Teknologi Satelit dan AI dalam Deteksi Deforestasi di Indonesia

Upaya pemerintah Indonesia dalam mencegah deforestasi semakin kuat dengan penggunaan teknologi canggih berbasis satelit dan kecerdasan buatan (AI). Inisiatif ini merupakan bagian dari strategi deteksi dini untuk merespons perubahan kawasan hutan dengan lebih efisien dan akurat.

Direktur Inventarisasi dan Pemantauan Sumber Daya Hutan, R. Agus Budi Santosa, mengungkapkan bahwa penggunaan AI telah meningkatkan kemampuan pemantauan hutan secara signifikan. “AI digunakan untuk mendeteksi deforestasi dengan tingkat kepercayaan 82 persen. Teknologi ini akan diintegrasikan ke dalam sistem peringatan dini deforestasi agar dapat segera ditindaklanjuti,” ujarnya dilansir dari Kantor Berita Antara.

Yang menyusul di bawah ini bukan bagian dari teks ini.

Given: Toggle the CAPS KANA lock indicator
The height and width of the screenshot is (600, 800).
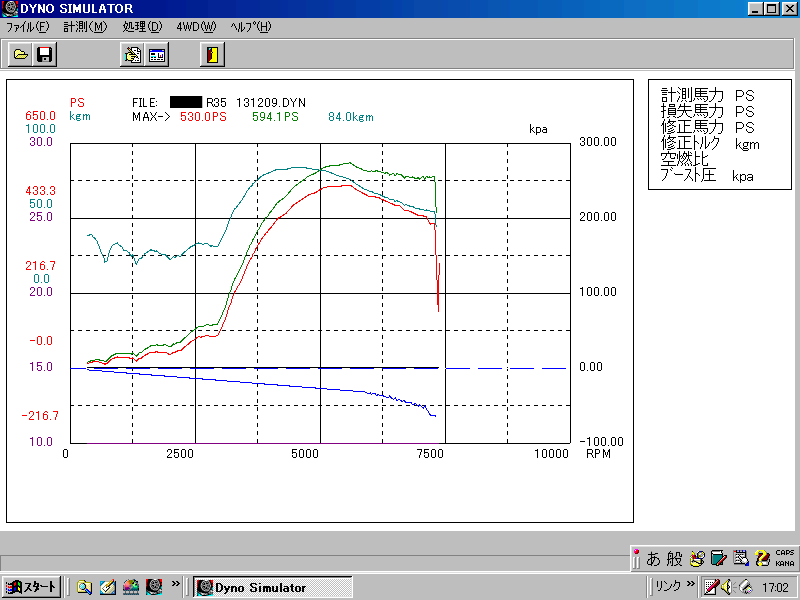Looking at the screenshot, I should 785,559.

Dengan sistem ini, pemerintah bisa memonitor deforestasi secara lebih rinci, meningkatkan cakupan dari 6,25 hektare menjadi 1 hektare. Alhasil, perubahan pada kawasan hutan dapat terdeteksi lebih tepat dan cepat diatasi. Data dari Kementerian Kehutanan menunjukkan bahwa tren deforestasi di Indonesia dalam empat tahun terakhir mengalami fluktuasi. Pada 2021, luas deforestasi tercatat 113,5 ribu hektare, menurun pada 2022 menjadi 104 ribu hektare, namun meningkat lagi pada 2023 hingga mencapai 121,1 ribu hektare. Angka ini memuncak pada 2024 dengan 175,4 ribu hektare, sebagian besar disebabkan oleh karhutla.

Dampak dari deforestasi yang tidak terkontrol sangat besar bagi ekosistem. Ada tiga dampak utama: mengancam spesies endemik, mengganggu ekologi, dan meningkatkan risiko bencana hidrometeorologi. Dengan dukungan teknologi, pemerintah menargetkan deteksi dan penanganan deforestasi secara lebih cepat dan berkelanjutan untuk menjaga keseimbangan alam.

Namun, kolaborasi antara pemerintah dan masyarakat sangat diperlukan untuk memperkuat perlindungan hutan. Pemerintah mengimbau masyarakat untuk berpartisipasi dalam menjaga hutan melalui reboisasi dan laporan aktivitas mencurigakan di hutan kepada pihak berwenang.